[Records for finding described items]
::::

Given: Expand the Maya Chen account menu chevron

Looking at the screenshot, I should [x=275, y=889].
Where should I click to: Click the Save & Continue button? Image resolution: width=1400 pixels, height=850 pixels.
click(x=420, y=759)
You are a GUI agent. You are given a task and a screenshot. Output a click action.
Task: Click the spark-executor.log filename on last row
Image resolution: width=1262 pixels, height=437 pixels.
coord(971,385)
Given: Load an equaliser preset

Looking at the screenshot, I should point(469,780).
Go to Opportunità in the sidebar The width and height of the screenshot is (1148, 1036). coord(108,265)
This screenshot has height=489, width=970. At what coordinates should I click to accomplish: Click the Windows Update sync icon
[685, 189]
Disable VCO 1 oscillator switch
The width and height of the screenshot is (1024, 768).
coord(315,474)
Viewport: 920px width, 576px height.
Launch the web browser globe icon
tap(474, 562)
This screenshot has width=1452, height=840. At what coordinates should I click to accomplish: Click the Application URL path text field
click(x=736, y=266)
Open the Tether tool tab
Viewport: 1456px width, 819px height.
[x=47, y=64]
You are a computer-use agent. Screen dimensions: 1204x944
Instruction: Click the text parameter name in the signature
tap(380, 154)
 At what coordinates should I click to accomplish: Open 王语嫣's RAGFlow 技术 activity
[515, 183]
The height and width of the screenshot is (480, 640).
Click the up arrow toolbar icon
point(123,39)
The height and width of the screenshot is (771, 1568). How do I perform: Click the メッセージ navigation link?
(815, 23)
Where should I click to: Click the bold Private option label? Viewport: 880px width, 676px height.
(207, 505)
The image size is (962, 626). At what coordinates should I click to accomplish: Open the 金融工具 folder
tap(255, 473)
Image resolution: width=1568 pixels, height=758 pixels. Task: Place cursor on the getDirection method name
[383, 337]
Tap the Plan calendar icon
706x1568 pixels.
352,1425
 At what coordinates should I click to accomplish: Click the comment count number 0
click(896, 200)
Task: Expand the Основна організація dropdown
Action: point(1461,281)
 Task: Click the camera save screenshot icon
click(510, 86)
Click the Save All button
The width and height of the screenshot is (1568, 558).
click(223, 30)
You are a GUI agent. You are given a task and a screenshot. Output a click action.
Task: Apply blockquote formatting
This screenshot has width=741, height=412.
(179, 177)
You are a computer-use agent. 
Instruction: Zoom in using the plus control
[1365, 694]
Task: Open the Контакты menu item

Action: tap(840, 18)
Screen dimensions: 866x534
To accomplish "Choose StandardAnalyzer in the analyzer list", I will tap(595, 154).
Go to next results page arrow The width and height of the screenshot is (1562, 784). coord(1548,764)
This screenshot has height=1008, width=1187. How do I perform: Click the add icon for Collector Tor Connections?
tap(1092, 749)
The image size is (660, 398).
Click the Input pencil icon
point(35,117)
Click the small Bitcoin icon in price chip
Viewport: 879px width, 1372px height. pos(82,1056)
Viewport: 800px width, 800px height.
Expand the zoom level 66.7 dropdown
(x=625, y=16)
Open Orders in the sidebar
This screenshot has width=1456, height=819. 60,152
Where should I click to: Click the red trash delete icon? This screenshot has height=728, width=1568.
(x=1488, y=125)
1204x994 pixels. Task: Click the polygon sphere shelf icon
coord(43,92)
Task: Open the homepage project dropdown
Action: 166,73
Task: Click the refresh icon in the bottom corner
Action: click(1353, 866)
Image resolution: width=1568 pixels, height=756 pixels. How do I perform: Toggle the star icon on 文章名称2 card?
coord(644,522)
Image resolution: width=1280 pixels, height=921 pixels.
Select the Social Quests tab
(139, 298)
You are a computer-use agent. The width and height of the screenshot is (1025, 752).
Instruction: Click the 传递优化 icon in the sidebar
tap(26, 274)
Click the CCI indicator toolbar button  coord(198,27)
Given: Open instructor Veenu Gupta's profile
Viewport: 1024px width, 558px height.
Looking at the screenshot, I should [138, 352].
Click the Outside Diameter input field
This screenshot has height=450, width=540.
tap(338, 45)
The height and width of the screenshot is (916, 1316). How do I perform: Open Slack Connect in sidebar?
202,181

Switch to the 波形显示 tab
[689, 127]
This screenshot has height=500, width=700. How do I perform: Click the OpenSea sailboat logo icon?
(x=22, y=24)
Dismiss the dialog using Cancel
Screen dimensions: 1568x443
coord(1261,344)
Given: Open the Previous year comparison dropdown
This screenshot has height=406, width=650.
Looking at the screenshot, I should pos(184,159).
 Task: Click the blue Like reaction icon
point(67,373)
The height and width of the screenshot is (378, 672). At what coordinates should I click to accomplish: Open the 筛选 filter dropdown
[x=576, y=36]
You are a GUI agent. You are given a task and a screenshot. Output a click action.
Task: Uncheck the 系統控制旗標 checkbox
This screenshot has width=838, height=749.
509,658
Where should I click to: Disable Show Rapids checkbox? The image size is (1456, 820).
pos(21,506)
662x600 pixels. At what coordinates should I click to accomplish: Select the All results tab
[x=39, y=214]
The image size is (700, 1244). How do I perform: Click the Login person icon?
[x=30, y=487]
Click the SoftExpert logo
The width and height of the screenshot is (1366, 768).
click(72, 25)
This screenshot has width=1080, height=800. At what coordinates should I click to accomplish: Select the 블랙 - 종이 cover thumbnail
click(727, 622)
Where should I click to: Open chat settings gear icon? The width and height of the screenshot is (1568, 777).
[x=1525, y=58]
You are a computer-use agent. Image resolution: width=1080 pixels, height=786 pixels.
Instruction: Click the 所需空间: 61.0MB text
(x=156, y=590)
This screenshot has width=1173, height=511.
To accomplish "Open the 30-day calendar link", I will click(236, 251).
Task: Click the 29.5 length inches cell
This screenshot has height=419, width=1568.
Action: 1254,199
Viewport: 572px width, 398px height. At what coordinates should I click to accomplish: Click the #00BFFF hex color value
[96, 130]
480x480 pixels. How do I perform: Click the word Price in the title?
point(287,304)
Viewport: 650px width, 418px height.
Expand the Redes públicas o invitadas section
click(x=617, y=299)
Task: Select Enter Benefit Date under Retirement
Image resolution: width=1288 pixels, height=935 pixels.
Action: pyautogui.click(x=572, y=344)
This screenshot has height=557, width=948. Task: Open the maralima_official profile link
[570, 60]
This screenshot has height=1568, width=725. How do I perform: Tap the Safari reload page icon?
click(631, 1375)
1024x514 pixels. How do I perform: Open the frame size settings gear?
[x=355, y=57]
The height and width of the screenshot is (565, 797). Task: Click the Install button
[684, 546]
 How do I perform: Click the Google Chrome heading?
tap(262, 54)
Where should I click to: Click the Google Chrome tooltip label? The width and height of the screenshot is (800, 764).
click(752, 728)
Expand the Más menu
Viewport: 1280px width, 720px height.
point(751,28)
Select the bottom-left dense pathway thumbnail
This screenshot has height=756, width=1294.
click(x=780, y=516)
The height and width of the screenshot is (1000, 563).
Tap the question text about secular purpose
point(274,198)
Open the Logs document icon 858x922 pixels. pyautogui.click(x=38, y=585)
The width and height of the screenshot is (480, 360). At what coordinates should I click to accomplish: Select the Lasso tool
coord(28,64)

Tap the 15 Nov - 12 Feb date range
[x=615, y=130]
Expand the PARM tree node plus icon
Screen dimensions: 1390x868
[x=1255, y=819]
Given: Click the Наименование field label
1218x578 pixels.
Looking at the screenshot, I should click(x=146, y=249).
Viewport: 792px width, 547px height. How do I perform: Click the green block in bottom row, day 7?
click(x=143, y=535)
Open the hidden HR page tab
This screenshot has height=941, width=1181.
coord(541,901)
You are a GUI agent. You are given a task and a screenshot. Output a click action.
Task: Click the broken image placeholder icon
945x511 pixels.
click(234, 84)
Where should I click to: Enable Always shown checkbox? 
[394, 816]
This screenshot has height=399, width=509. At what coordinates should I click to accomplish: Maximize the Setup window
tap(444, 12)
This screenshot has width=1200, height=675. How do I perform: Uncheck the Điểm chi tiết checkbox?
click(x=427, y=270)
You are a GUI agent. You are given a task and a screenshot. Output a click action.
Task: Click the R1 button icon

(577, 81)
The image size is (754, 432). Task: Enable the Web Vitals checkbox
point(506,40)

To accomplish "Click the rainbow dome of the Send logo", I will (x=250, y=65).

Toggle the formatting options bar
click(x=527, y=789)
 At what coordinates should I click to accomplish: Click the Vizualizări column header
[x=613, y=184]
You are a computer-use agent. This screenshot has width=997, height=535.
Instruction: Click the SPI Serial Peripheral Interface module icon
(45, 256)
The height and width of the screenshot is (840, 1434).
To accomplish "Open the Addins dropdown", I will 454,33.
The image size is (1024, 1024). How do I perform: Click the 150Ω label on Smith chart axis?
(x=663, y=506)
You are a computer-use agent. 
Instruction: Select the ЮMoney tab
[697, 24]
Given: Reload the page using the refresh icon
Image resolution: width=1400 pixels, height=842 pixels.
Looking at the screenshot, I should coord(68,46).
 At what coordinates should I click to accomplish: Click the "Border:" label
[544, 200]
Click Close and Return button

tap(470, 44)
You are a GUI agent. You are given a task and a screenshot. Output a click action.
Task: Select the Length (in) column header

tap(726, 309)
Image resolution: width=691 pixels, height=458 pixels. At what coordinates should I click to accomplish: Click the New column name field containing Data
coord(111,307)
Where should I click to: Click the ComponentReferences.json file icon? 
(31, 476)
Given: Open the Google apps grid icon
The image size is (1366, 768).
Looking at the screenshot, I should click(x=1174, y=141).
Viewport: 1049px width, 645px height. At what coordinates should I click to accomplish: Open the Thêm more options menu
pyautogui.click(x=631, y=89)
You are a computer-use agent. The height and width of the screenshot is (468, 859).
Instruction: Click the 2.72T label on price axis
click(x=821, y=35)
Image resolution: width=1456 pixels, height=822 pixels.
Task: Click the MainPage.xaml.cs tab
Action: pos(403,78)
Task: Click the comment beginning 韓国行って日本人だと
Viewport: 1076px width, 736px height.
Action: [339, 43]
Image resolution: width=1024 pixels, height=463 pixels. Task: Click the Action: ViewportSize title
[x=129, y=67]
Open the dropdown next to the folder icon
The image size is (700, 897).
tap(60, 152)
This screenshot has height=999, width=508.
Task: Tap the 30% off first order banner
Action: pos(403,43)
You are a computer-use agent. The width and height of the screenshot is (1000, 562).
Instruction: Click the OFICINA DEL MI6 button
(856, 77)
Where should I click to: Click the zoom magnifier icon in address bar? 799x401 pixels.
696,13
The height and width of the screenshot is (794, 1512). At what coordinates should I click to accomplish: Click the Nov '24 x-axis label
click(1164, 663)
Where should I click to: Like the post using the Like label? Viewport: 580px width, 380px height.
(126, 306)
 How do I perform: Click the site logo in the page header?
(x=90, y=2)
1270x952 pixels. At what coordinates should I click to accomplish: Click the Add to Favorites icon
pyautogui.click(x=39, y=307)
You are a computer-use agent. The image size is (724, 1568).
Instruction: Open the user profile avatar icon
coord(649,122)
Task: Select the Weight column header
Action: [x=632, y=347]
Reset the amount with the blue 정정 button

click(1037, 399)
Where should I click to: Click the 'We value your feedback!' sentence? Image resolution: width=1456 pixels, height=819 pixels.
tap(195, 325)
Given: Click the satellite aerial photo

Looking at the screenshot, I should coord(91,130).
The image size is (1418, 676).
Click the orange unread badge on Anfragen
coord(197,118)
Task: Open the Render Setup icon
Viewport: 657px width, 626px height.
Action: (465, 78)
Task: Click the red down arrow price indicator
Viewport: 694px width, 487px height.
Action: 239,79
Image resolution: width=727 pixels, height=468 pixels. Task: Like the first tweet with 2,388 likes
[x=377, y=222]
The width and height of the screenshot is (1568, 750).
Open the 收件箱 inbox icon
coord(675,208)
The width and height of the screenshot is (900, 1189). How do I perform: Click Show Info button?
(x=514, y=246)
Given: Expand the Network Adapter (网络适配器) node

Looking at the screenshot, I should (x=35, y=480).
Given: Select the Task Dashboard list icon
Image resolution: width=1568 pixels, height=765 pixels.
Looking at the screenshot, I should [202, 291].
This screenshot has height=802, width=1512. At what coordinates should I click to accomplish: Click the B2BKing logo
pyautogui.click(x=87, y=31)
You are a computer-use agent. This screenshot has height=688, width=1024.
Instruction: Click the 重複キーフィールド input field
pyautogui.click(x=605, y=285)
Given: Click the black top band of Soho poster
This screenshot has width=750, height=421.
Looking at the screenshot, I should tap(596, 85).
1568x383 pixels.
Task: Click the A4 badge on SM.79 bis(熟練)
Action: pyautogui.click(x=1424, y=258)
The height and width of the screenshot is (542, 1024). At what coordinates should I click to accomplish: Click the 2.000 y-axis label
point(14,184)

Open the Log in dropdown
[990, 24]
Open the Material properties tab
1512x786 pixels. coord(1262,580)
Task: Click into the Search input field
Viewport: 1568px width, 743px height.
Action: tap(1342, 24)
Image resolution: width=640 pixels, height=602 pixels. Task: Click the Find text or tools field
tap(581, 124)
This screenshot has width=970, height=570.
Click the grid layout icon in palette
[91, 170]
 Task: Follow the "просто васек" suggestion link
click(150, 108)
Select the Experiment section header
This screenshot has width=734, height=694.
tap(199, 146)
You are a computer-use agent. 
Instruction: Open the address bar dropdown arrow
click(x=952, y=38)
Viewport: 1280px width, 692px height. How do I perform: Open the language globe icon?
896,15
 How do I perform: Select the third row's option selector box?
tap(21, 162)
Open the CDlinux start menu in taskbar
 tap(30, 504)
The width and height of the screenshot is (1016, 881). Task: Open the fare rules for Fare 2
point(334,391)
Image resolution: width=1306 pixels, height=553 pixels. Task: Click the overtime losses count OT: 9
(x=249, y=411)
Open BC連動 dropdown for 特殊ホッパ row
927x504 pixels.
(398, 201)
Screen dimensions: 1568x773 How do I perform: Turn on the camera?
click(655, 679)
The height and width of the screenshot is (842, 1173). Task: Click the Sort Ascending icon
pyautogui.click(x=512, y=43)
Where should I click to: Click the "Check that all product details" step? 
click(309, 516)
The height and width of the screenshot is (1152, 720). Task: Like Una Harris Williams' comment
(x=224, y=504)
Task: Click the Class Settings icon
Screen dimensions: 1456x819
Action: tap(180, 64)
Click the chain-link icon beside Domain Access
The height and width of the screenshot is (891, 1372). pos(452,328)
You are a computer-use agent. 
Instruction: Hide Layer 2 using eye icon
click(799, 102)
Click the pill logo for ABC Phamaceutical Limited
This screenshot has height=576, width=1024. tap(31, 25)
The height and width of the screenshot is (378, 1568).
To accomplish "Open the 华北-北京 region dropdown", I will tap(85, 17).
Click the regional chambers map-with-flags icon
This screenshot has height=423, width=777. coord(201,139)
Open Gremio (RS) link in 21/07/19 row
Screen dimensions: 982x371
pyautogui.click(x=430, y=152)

::::

**Exercise goal**: Put the lines starting at the one containing "Given: Expand the Network" and ending at the one containing "pyautogui.click(x=605, y=285)" into a Markdown table with columns No. and Text. Give each row a number, and leave out blank lines.

**Answer to the task**:
| No. | Text |
|---|---|
| 1 | Given: Expand the Network Adapter (网络适配器) node |
| 2 | Looking at the screenshot, I should (x=35, y=480). |
| 3 | Given: Select the Task Dashboard list icon |
| 4 | Image resolution: width=1568 pixels, height=765 pixels. |
| 5 | Looking at the screenshot, I should [202, 291]. |
| 6 | This screenshot has height=802, width=1512. At what coordinates should I click to accomplish: Click the B2BKing logo |
| 7 | pyautogui.click(x=87, y=31) |
| 8 | You are a computer-use agent. This screenshot has height=688, width=1024. |
| 9 | Instruction: Click the 重複キーフィールド input field |
| 10 | pyautogui.click(x=605, y=285) |